## TASK DESCRIPTION:
Could you repeat the listing below exactly while leaving its pictures behind?

## DATA FOR PROCESSING:
┄┄┄┄┄┄

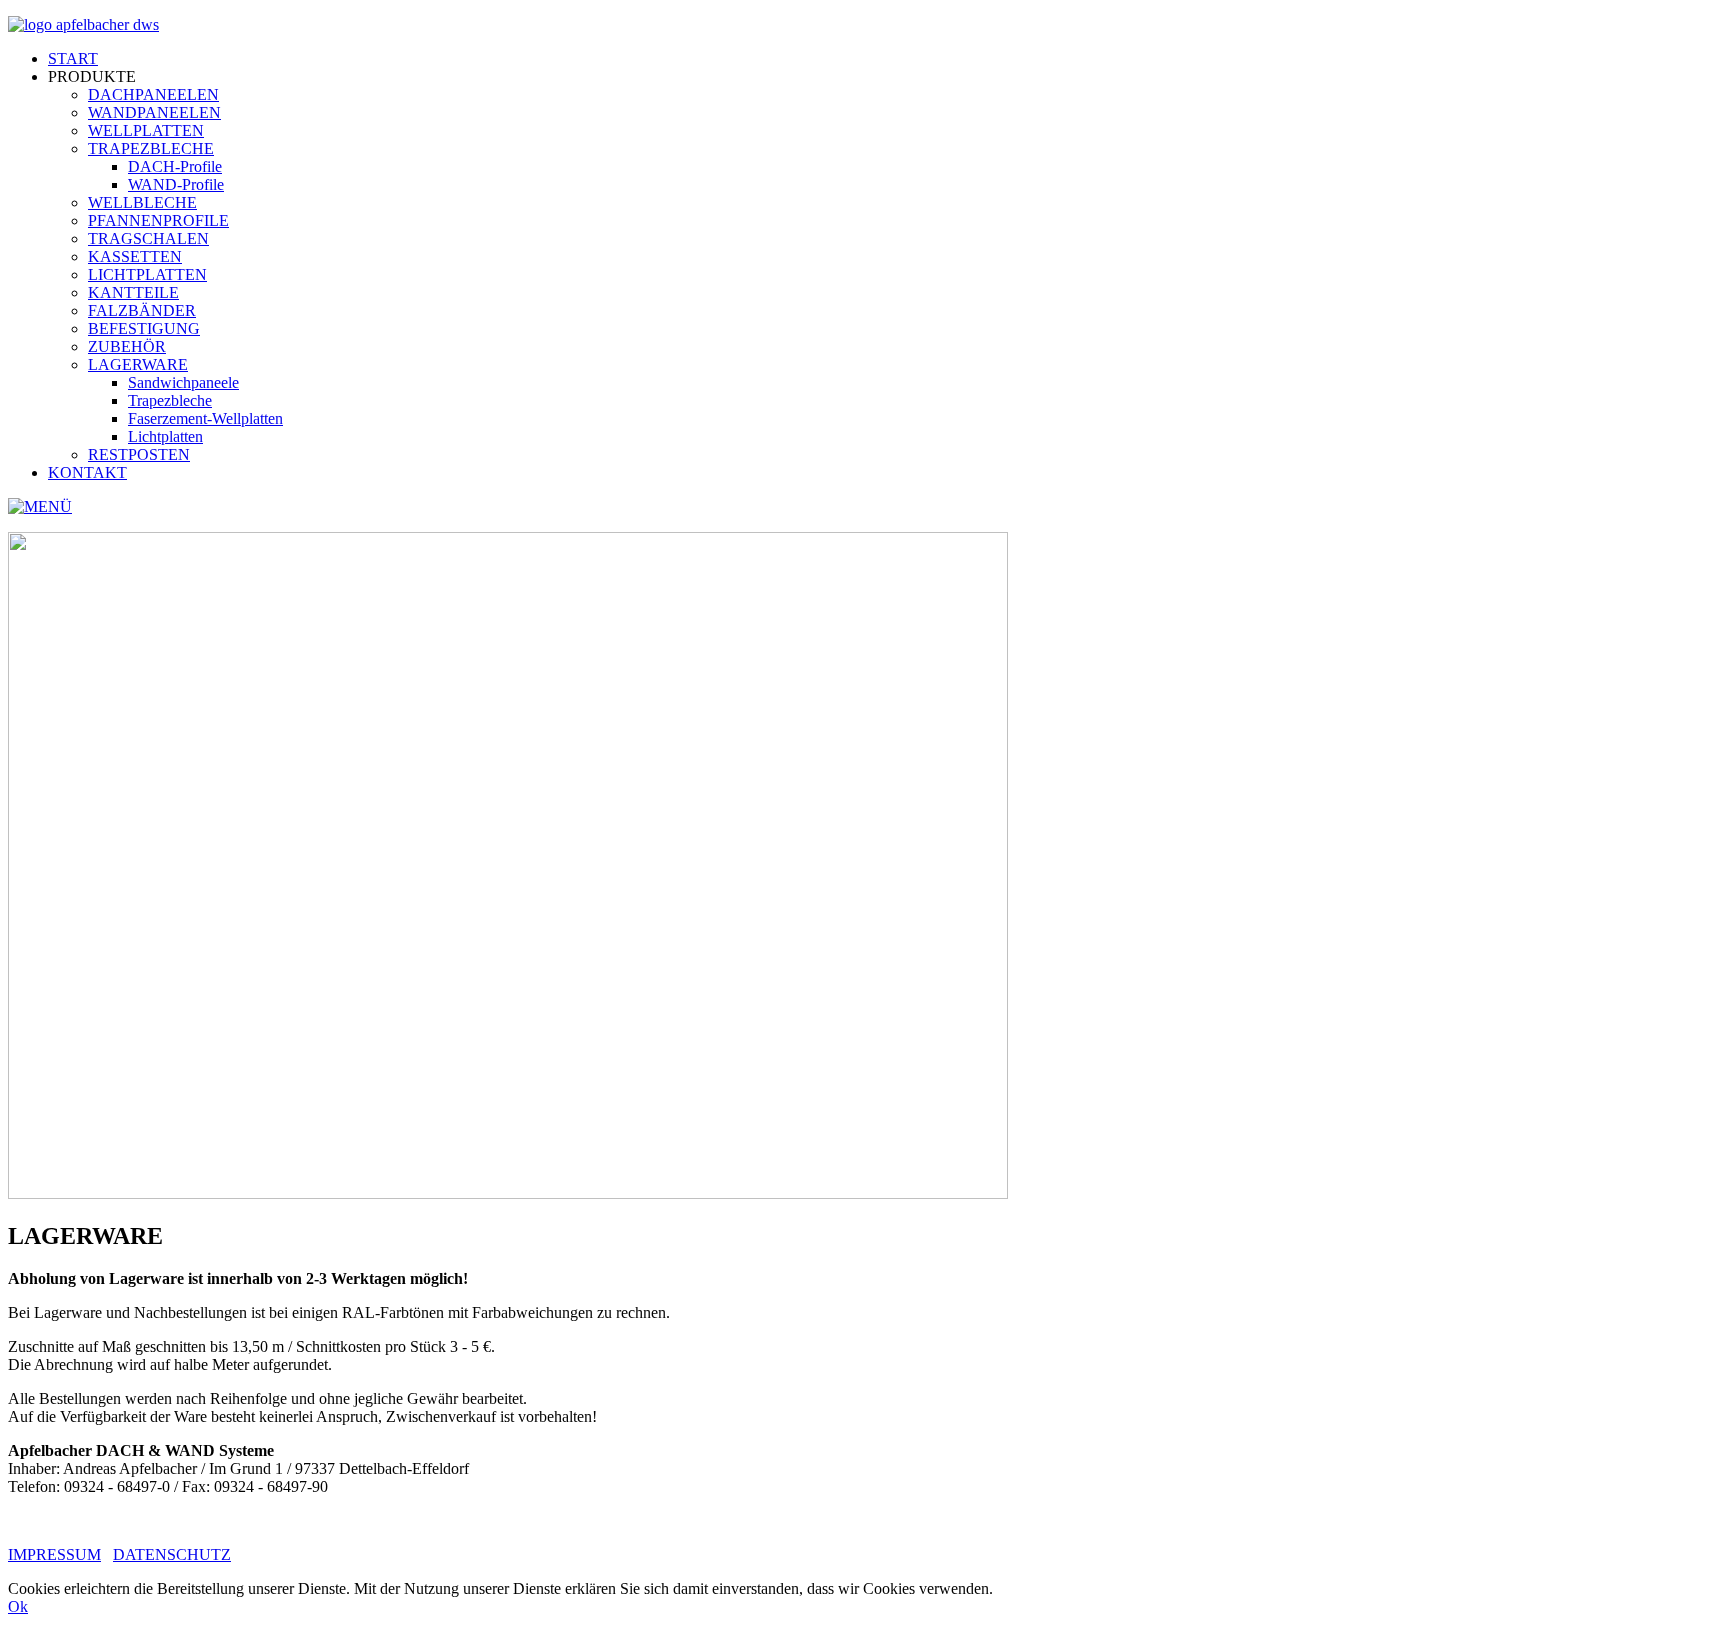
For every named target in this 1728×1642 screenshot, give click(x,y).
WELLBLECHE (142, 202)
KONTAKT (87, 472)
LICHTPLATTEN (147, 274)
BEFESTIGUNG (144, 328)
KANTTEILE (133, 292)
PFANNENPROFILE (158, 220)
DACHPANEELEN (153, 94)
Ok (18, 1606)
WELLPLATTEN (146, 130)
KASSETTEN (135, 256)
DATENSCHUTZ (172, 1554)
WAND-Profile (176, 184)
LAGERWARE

┄┄┄┄┄┄

## PROBLEM SOLUTION:
For every named target in this 1728×1642 screenshot, give click(x,y).
WELLBLECHE (142, 202)
KONTAKT (87, 472)
LICHTPLATTEN (147, 274)
BEFESTIGUNG (144, 328)
KANTTEILE (133, 292)
PFANNENPROFILE (158, 220)
DACHPANEELEN (153, 94)
Ok (18, 1606)
WELLPLATTEN (146, 130)
KASSETTEN (135, 256)
DATENSCHUTZ (172, 1554)
WAND-Profile (176, 184)
LAGERWARE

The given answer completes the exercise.